NAME

mbconv - Character encoding scheme converter

SYNOPSIS

  mbconv [options] <file> ...

DESCRIPTION

This is an application of a library to handle multiple octets character string:

  http://pub.ks-and-ks.ne.jp/prog/libiso2mb.shtml

mainly written for debugging of the library.

It reads octet by octet from files given on command line (or standard input if no file is specified), converts character encoding scheme as specified by command line options (described below), and output to standard output (or a file specified by -t option or -a option).

Options

-?, -h, --help

display summary of options and exits.

-a file, --append-to=file

output is appended to file.

-c converters, --convert-to=converters

specifies character encoding conversion. converters must be comma separated list of words described in Conversion specifiers.

-f flags, --flag=flags

specifies flags to change behavior of conversion. flags must be comma separated list of words describe in Flag specifiers.

-i, --input

succeeding options apply to input stream.

-m string, --mime-charset=string

mime encoding conforming to RFC2047 is performed. <string> is used as charset name.

-n, --line-number

line number (>= 1) is inserted to beginning of each line.

-o, --output

succeeding options apply to output stream.

-t file, --to=file

output to file (truncated).

-w, --width

output width of each line.

-cs <string>, --charset=string

specifies charset name. Some language specifications are also accepted as well as MIME charset names, which are used to restrict candidates of encoding scheme of input stream. Acceptable languages are listed in Acceptable languages.

--cname=canonical-name=charset-names

specifies canonical name of non-standard charset name. charset names must be comma separated list of charset names.

--format=string

specifies output format

--which

output charset name of each input stream to stderr, in the form

file name: charset name

if two or more files are specifed on the command line, or

charset name

otherwise.

Conversion specifiers

Note: for output stream, converter setup is automatically performed based on charset. So in most cases, yo need not to specify converters explicitly.

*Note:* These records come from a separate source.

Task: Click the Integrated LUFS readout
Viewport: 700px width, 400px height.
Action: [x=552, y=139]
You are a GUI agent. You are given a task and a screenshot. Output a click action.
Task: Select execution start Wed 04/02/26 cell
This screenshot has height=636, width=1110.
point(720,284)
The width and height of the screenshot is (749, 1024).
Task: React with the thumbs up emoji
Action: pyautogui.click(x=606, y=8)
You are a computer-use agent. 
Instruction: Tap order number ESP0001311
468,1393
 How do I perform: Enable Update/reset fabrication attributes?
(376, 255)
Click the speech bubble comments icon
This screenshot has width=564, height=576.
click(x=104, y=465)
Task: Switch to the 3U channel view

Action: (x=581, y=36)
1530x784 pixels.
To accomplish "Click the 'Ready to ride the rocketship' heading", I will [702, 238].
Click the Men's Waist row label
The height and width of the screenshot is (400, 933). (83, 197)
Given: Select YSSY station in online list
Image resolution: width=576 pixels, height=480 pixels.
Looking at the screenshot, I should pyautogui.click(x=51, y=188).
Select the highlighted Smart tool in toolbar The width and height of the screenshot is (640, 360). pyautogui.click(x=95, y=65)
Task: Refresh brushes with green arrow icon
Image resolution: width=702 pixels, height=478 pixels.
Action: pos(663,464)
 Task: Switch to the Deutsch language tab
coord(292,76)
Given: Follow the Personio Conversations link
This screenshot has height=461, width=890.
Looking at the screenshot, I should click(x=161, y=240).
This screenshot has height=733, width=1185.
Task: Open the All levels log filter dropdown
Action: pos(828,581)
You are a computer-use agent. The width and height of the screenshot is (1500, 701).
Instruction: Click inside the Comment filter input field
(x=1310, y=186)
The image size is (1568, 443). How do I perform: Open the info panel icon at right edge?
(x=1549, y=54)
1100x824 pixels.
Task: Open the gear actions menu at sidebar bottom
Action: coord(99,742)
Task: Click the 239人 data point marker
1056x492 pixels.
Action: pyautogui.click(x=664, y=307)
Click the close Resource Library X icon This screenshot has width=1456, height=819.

b, cn-big5: converted to Big Five,
c: converted to ISO-2022-CN,
j, a0: converted in such a way that designate to G0 and invoked to GL
k: converted to ISO-2022-KR,
s, sjis, shift_jis: converted to Shift_JIS,
b2c, big5-to-cns: Big Five converted to CNS 11643,
i2u, iso-to-ucs: converted to UTF-8,
u2b, ucs-to-big5: UTF-8 converted to Big Five or others,
u2c, ucs-to-cn: UTF-8 converted to CNS 11643 or others,
u2j, ucs-to-ja: UTF-8 converted to JIS X 0208 or others,
u2k, ucs-to-kr: UTF-8 converted to KS X 1001 or others,
u2gb, ucs-to-gb: UTF-8 converted to GB2312 or others,
misc: UTF-8 converted to one of koi8-r, koi8-u, windows-1250, ..., or windows-1258,
ascii: domestic ASCII converted to US-ASCII,
cn-gb: converted to CN-GB,
euc-jp: converted to EUC-jp,
euc-kr: converted to EUC-kr,
euc-tw: converted to EUC-tw,
charset: converted appropriately according to the charset bound to the internal automaton,
ms-latin1: Unicode characters of code point between 0x80 and 0x9F (both inclusive) are converted to other Unicode characters as if they are characters of those code point in Microsoft Windows Codepage 1252,
ucs-to-johab: converted to JOHAB.
cn-gb-isoir165: converted to CN-GB-ISOIR165.

Flag specifiers

use-0x28-for-94x94inG0, 28: use ``1/11 2/4 2/8 F'' instead of ``1/11 2/4 F'' to designate charsets with final octet 4/0, 4/1, or 4/2 to G0,
ac, ascii-at-control: escape sequence ``1/11 2/8 4/2'' is output before every control character,
uc, check-utf-8: check overlong encoding of UTF-8,
nossl, ignore-7bit-single-shift: escape sequence for 7 bit single shift is ignored.

Acceptable languages

The following words may be given instead of MIME charset name for input stream. In that case, coding scheme is automatically detected (hopefully) among succeeding ones.

c, cn, china, chinese: cn-gb, cn-big5, utf-8, or x-euc-tw.
j, ja, jp, japan, japanese: euc-jp, shift_jis, or utf-8.
k, ko, kr, korea, korean: euc-kr, x-johab, utf-8, or x-unified-hangul.
cjk: iso-8859-1, cn-gb, cn-big5, x-euc-tw, euc-jp, shift_jis, euc-kr, x-johab, x-unified-hangul, or utf-8.

AUTHOR

Kiyokazu SUTO <suto@ks-and-ks.ne.jp>

DISCLAIMER etc.

This program is distributed with absolutely no warranty.

Anyone can use, modify, and re-distibute this program without any restriction.